The big area for me, within our structural heart disease company, is that we still have a lack of recognition of how big the impact of SHD is on world populations. Coronary disease, hypertension and AF have been elevated in people’s minds. SHD has yet to do so, and yet the incidence is high.

We used to have very invasive solutions for these diseases, and we now have therapies where patients can go home the next day, in some cases the same day.

Our challenge is to take on the clinical problems, improve access to screening, get good diagnoses and then have a good team of physicians to take care of the patients while we continue to advance the development of these technologies to minimize complications and maximize efficacy.

 

We live in changing – changed – times, in which your remit embraces diversity and inclusion.
During my time running the fellowship at Stanford [Biodesign Innovation Fellowship director 2006-19] I learned very well that when people would talk about diversity and innovations, it was to observe how medical, business and engineering were all coming together ̶  in a diversity of innovation.

But we recognize that innovation is also the diversity of gender, culture and social equality, because we reflect the patients we take care of.
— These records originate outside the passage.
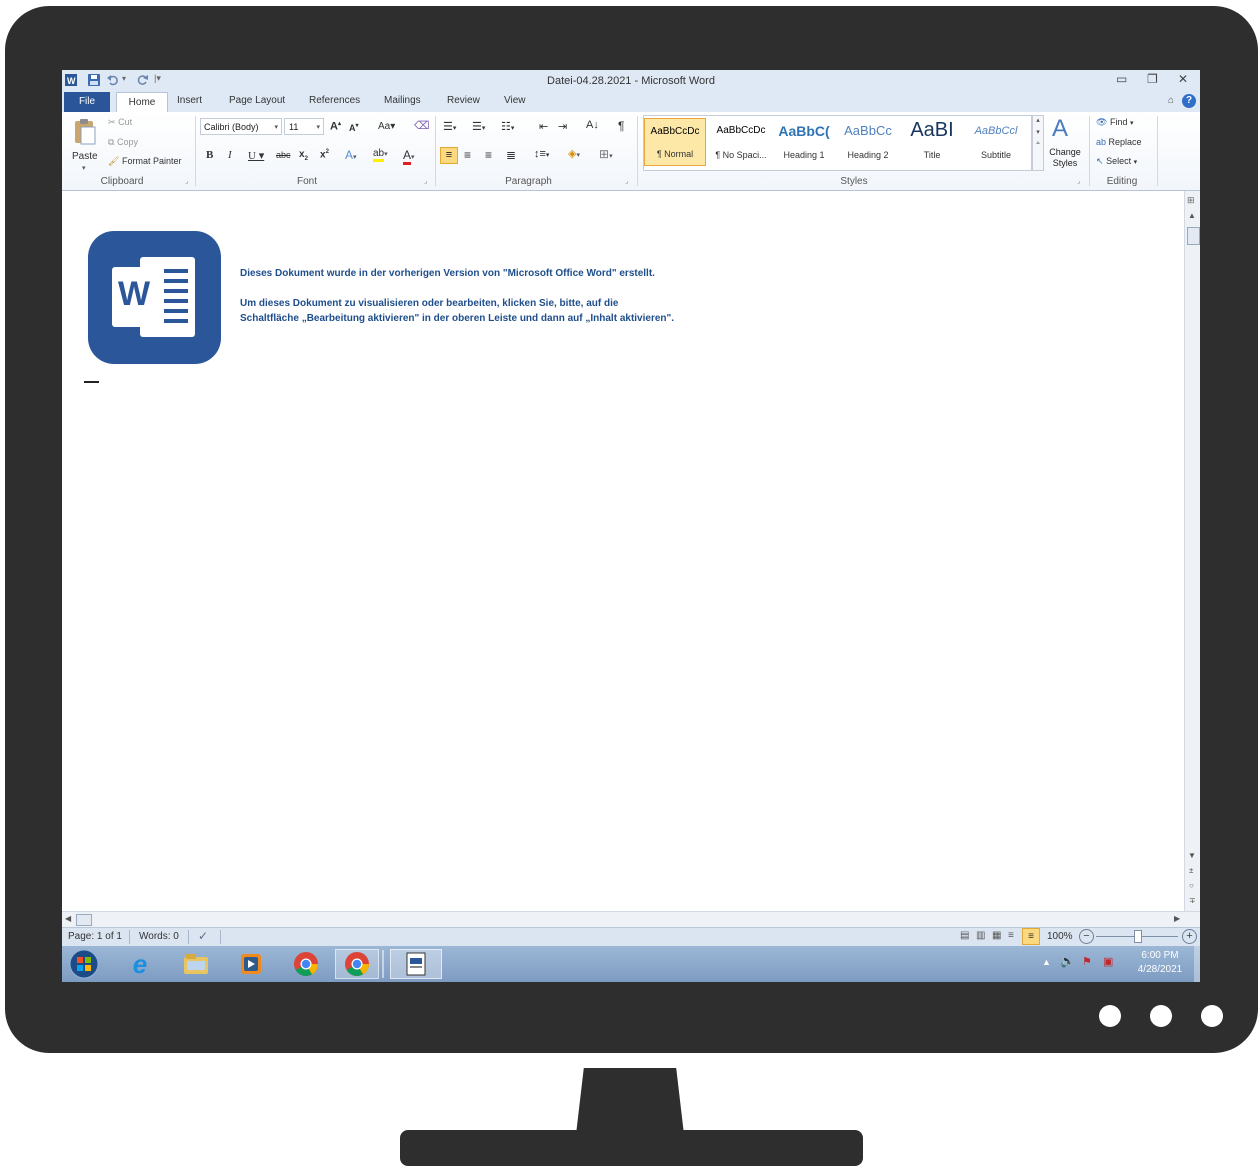 The width and height of the screenshot is (1258, 1169). Describe the element at coordinates (84, 964) in the screenshot. I see `start-button` at that location.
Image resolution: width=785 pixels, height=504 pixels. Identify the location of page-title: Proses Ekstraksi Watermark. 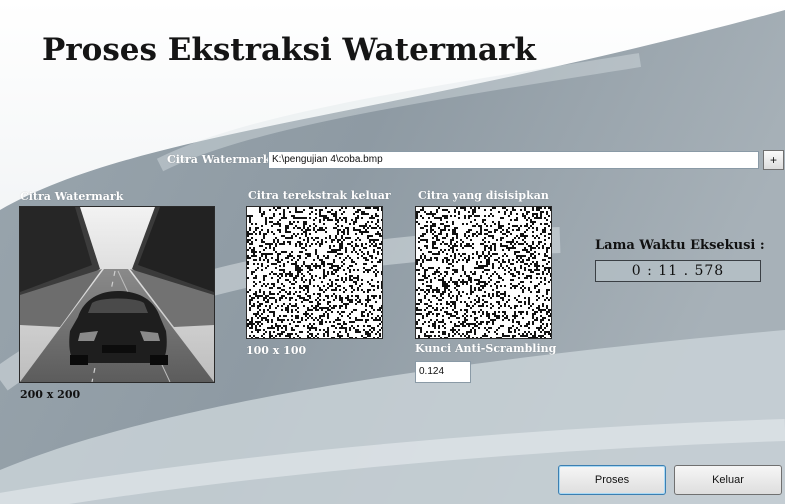
(289, 50).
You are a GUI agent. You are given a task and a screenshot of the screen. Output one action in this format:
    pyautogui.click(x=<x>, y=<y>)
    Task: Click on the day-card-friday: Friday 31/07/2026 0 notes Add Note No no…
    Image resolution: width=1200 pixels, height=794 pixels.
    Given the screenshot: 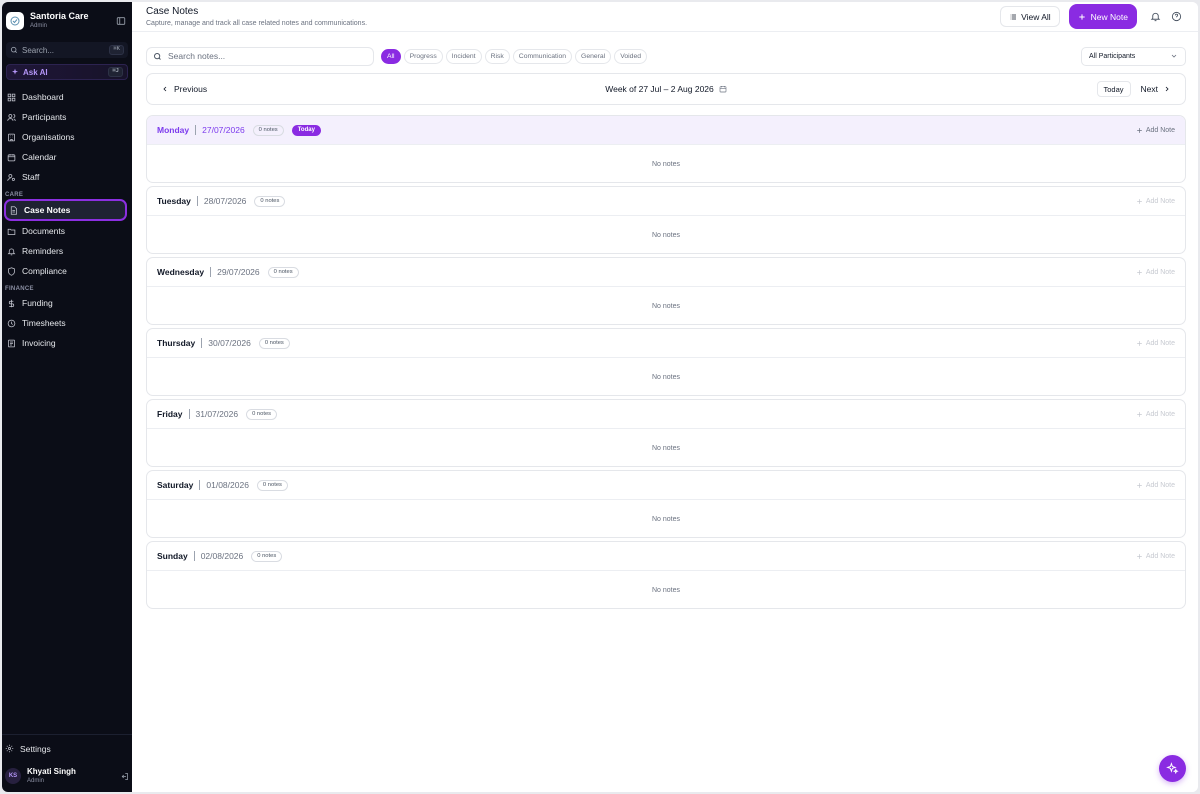 What is the action you would take?
    pyautogui.click(x=666, y=433)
If we’re really going to bring great technology and solutions to patients, we must think differently, and know that genders and different cultures think differently, and approach problems differently.
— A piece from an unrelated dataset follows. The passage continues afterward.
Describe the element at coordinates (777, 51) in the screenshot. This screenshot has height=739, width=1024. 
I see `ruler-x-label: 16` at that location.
If we want the best solutions for the patients we serve, we have to not only bring multi-disciplinary thought processes or focus on areas of expertise, but we must really think of these other elements, of gender, culture, socio-economic status, and see them as essential components, as they reflect the patients we take care of.

We will not be able to bring the best technology to our patients if we don’t reflect those patients in the innovation process.